Thomas Frieling, Gastroenterologe Helios-Klinik Krefeld

© Getty Images/Klaus Vedfelt

Dreck gehört zum Leben

Das heißt nicht, dass man nicht sinnvolle Hygiene-Maßnahmen aus der Pandemie mitnehmen kann. In der Zeit des Jahres, wo Atemwegsinfektionen ihren Höhepunkt haben, werden Menschen auch weiterhin Masken in öffentlichen Verkehrsmitteln tragen. Auch aus den Wartezimmern der Ärzte werden sie nicht ganz verschwinden und müssen sie auch nicht. Aber auch in der neuen Lust an der Sterilität sollte man nicht ganz vergessen: Ein bisschen Dreck gehört zum Leben dazu.


© Getty Images/Ana Rocio Garcia Franco

Trend Fermentation

Die Fermentation hat in den letzten Jahren einen Aufwind erfahren. Das Verfahren – genauer: die Gruppe an Verfahren – ist Jahrtausende alt. Früher diente die Fermentation dazu, Lebensmittel haltbar zu machen, heute ist es vor allem eine Frage des Geschmacks. Biologisch gesehen ist die Fermentation die Umwandlung von Lebensmitteln durch Mikroorganismen. Unter diesen breiten Begriff fallen somit das Bierbrauen und die Weingärung (bei beidem wird die Arbeit von Hefepilzen erledigt), aber auch die Herstellung von Käse, Sauerkraut oder Kimchi. Dabei passiert die Umwandlung durch Bakterien, beim Sauerkraut verwandeln sie beispielsweise den Zucker im Kohl in Milchsäure. Bei den Schimmelkäsen braucht es sogar beides – erst die Bakterien, dann den Pilz.

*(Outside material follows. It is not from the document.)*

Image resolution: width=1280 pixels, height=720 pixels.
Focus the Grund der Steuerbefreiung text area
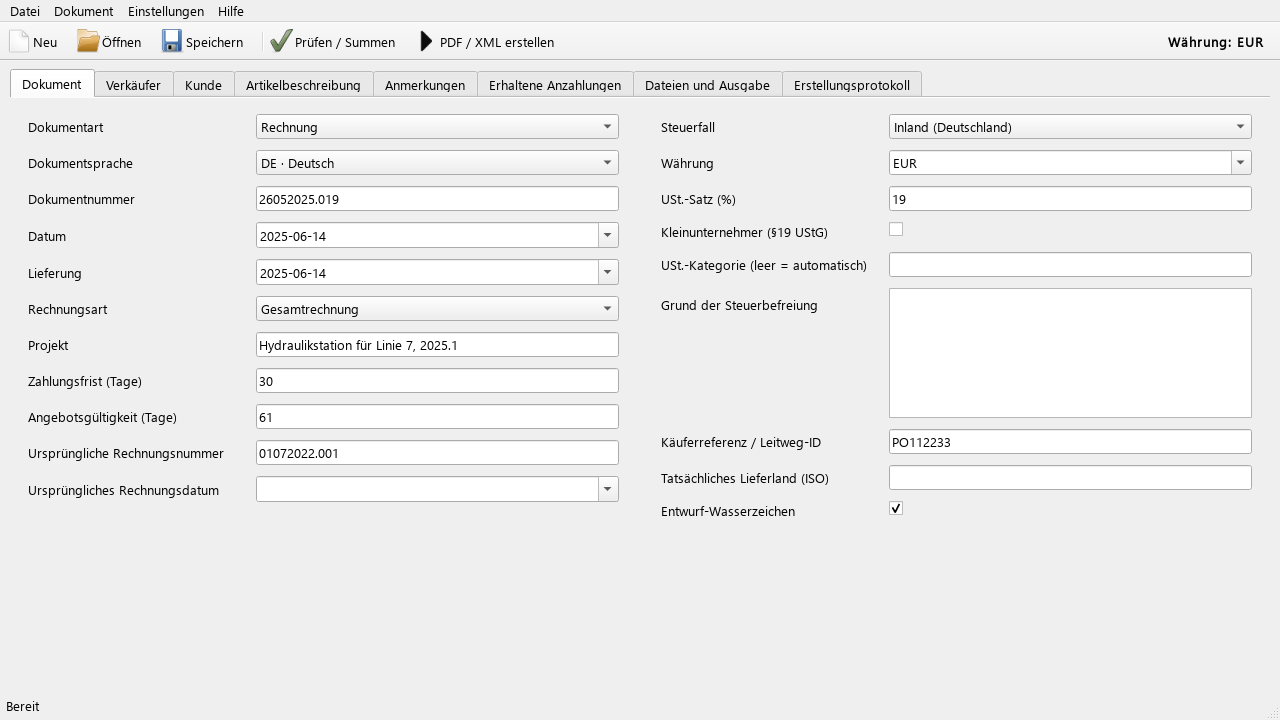(1070, 353)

Viele Fermentationsprozesse lassen sich verhältnismäßig einfach auch zu Hause durchführen. Das eingelegte Obst, die Salzzitrone oder der Kombucha-Tee brauchen nicht viel Platz und meistens auch nicht viele komplizierte Handgriffe. Das Handwerk lässt sich problemlos in Kursen, die es mittlerweile in jeder größeren Stadt gibt, erlernen. Dort werden Bakterien und Pilze als das behandelt, was sie überwiegend sind – unsere Freunde. Manches muss allerdings auch unter Freunden nicht mehr unbedingt sein: Die frühen Alkoholproduzenten spuckten in den Bottich, um den Prozess in Gang zu setzen. Da sind wir heute zum Glück ein Stück weiter.